For salinity-related variables, a different trend emerged. Although SCBMF tended to exhibit higher SS and EC, most between-class contrasts were not significant due to high within-class variability. The only significant difference was between SCBMF and SDEBF for SS, while EC differences remained generally non-significant, as indicated by the wide error bars in Figure 5b,c. SOM provided the clearest separation among vegetation types. SOM values declined progressively from forests to shrub–grassland types, and finally to bare land. SCBMF recorded the highest SOM (22.29 ± 1.90), SDEBF was intermediate (13.46 ± 0.93), and SMDTS, SXG, and RBBL clustered at the lowest levels. All pairwise comparisons involving SCBMF were significant, and SDEBF also exceeded the three open-vegetation types (p < 0.01; Figure 5d). This pattern supports the notion that greater vegetation cover in forests enhances carbon sequestration and nutrient accumulation in soils.
Available macronutrients showed patterns similar to SOM. Both AN and AP were significantly higher in SCBMF (AN: 66.71 ± 4.50, AP: 19.58 ± 3.31), with SDEBF forming a secondary tier (AN: 44.83 ± 3.58, AP: 4.93 ± 2.44). In contrast, shrubland, xerophytic grassland, and bare land consistently exhibited low AN and AP, and AP was nearly absent in some RBBL samples. Statistical tests showed strong differences between SCBMF and other vegetation types, as well as between SDEBF and the three open-vegetation types (p < 0.01; Figure 5e,f). Potassium (K) showed greater variability. Total potassium (TK) differed significantly only between SCBMF and SDEBF (p < 0.05). The 95% confidence intervals for TK in SCBMF were 41.74 ± 3.38, and for SDEBF, they were 29.76 ± 1.41. For available potassium (AK), wide within-class dispersion reduced between-class separation, with the only significant contrast being higher values in SCBMF compared to RBBL (AK: 163.86 ± 33.09, RBBL: 47.49 ± 8.77, p < 0.01). These patterns are consistent with Figure 5g,h, where RBBL displayed the greatest dispersion and SXG and SMDTS exhibited moderate variability.

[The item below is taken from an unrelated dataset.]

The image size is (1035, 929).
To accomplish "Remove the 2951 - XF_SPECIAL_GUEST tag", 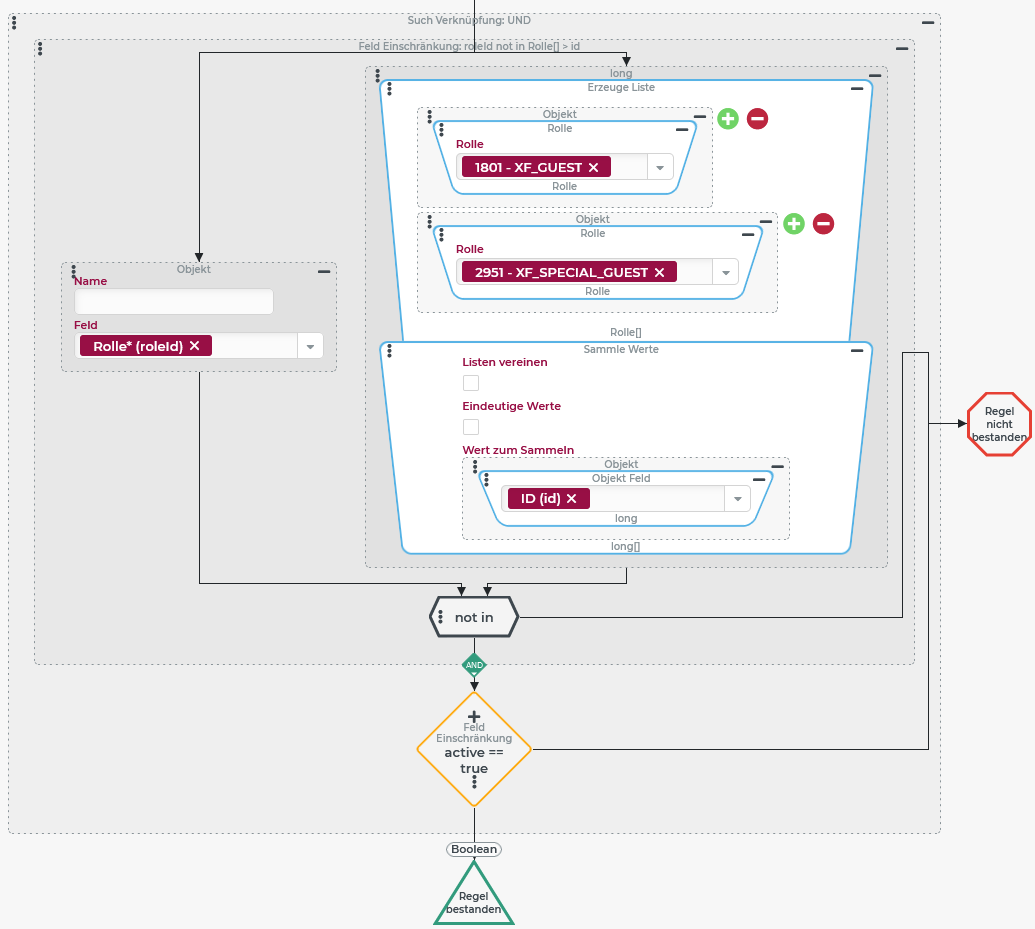I will tap(659, 273).
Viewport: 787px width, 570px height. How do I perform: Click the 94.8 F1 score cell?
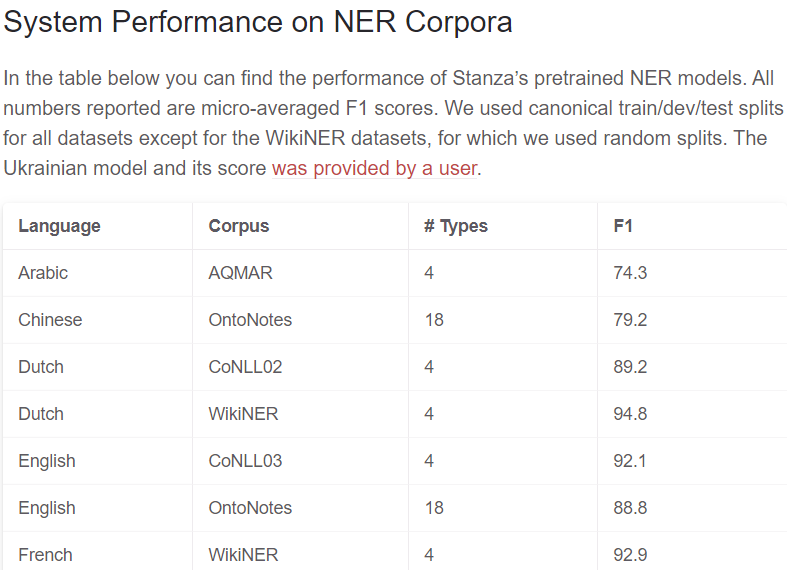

In summary, NDVI-based vegetation classes correspond to a consistent soil fertility sequence for SOM, AN, and AP: SCBMF ranked highest, followed by SDEBF, whereas SMDTS, SXG, and RBBL represented progressively lower fertility levels. Along this sequence, soil pH shifted towards increasing acidity from forests to bare red-bed surfaces. By contrast, SS, EC, TK, and AK showed substantial within-class variation, limiting their discriminating power among vegetation types. These findings reinforce the reliability of the NDVI “greenness” gradient as a proxy for soil fertility, with fertility declining systematically from closed forest ecosystems to severely degraded surfaces.

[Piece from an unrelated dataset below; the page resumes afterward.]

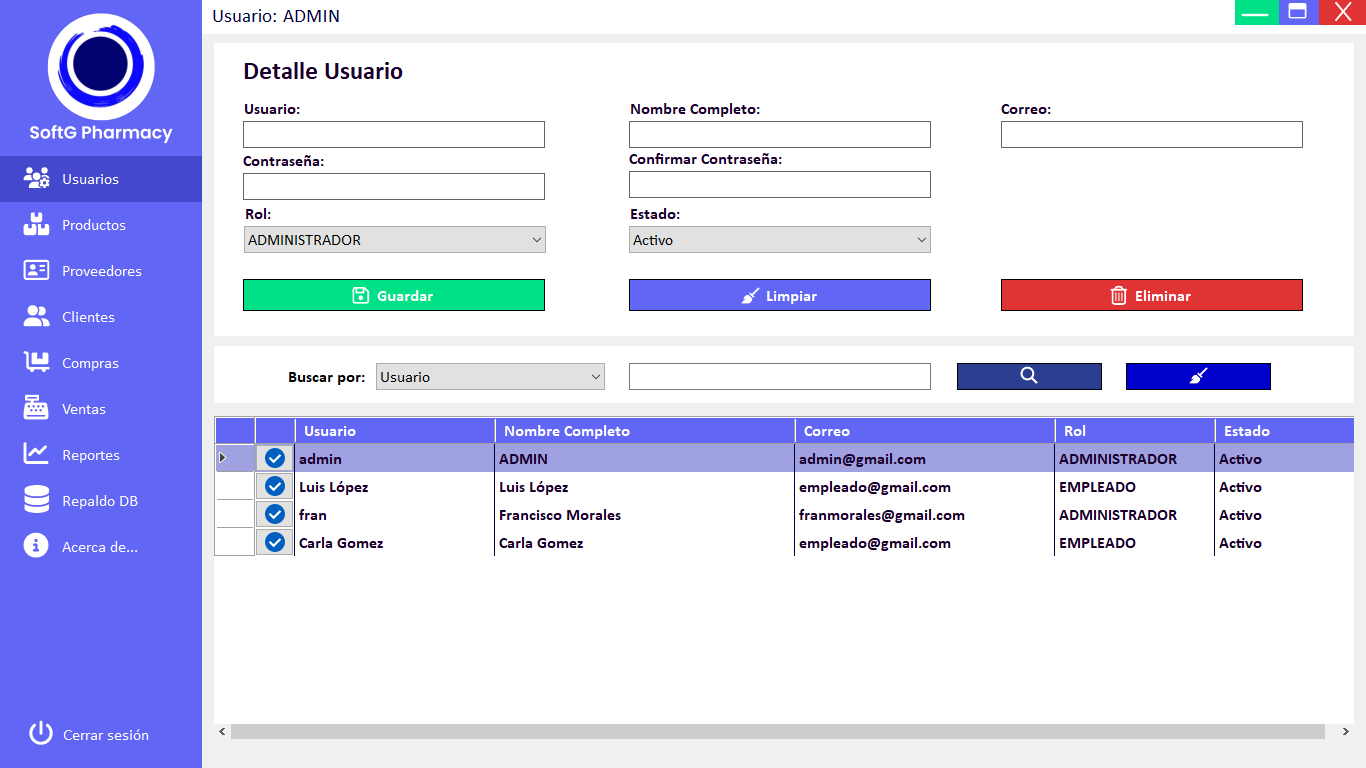Expand the Buscar por dropdown
Screen dimensions: 1366x768
[490, 377]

3.3. Analysis of Soil Property Differences and Their Relationship with Vegetation Types

PCA was conducted on eight key soil properties (pH, SS, EC, SOM, AN, AP, TK, AK) to assess fertility gradients and their relationship with vegetation types across the Nanxiong Basin. PCA was selected because it effectively integrates correlated soil attributes, reduces dimensionality, and identifies the dominant factors underlying soil–vegetation feedbacks. By condensing multidimensional datasets into a few principal components, PCA retains the majority of variance while simplifying interpretation, which is particularly advantageous for complex soil–vegetation interactions.

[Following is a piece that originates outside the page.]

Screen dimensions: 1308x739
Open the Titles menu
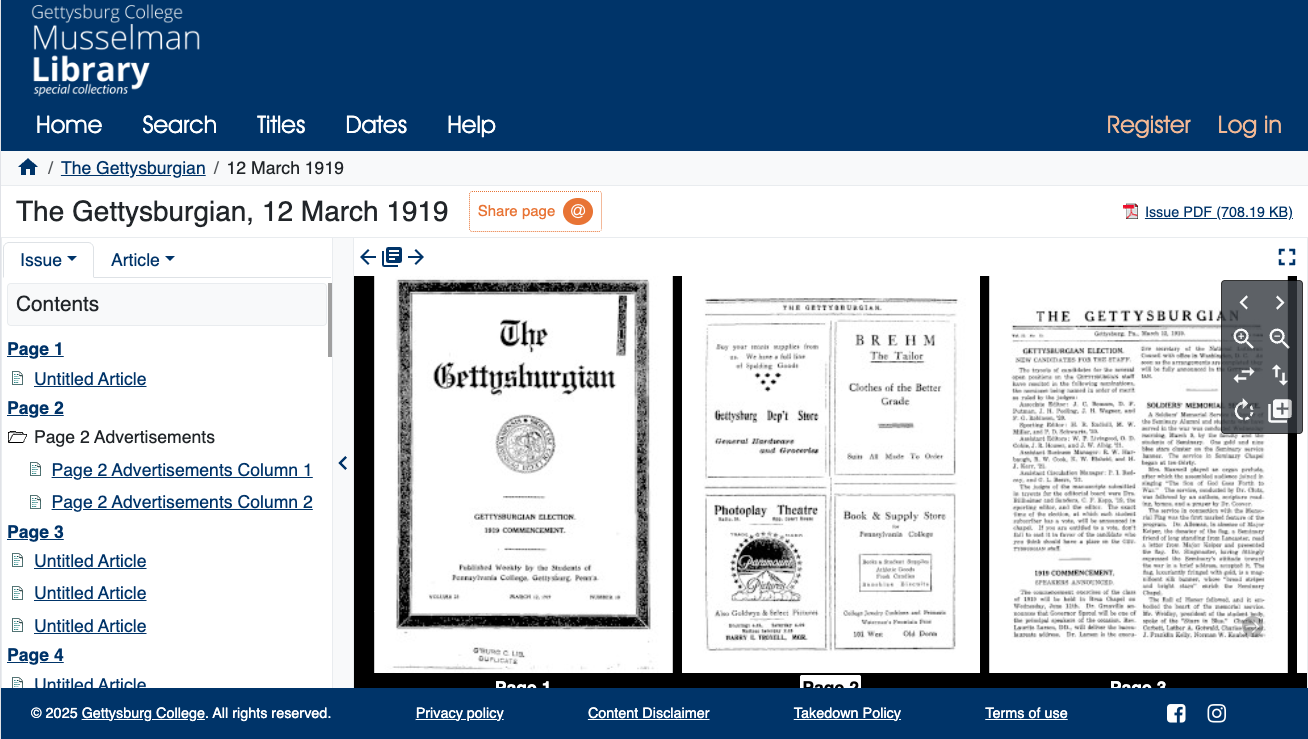point(280,125)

The analysis extracted two dominant principal components: PC1, explaining 56.7% of the variance, represents the soil fertility gradient, whereas PC2, explaining 20.4%, reflects ionic balance. Together they account for 77.1% of the total variance (Figure 5). Loading analysis indicated that SOM, AN, AP, and pH were strongly and positively associated with PC1, defining a gradient from nutrient-rich, weakly acidic to neutral soils towards nutrient-poor, strongly acidic substrates. Although SS and EC also loaded positively on PC1, their contributions were weaker and showed partial alignment with the negative PC2. By contrast, AK was the main positive contributor to PC2, while TK and EC loaded negatively.
The ordination biplot revealed distinct vegetation–soil associations. SCBMF and SDEBF clustered in the positive PC1 space, reflecting high SOM, AN, and AP with reduced acidity. SMDTS and SXG shifted towards the negative PC1 region, partially overlapping due to shared low nutrient levels. RBBL was positioned at the extreme negative ends of both PC1 and PC2, representing the most degraded, acidic, and nutrient-poor soils.
The 95% confidence ellipses in Figure 6 further emphasize the separation between forested and open vegetation types. SCBMF formed a compact ellipse entirely within the fertile quadrant of PC1, indicating homogeneous soil enrichment. SDEBF showed a wider spread towards the origin, suggesting greater heterogeneity. In contrast, shrubland and grassland ellipses overlapped extensively, reflecting minimal edaphic distinction. RBBL remained isolated at the infertile end of the ordination space.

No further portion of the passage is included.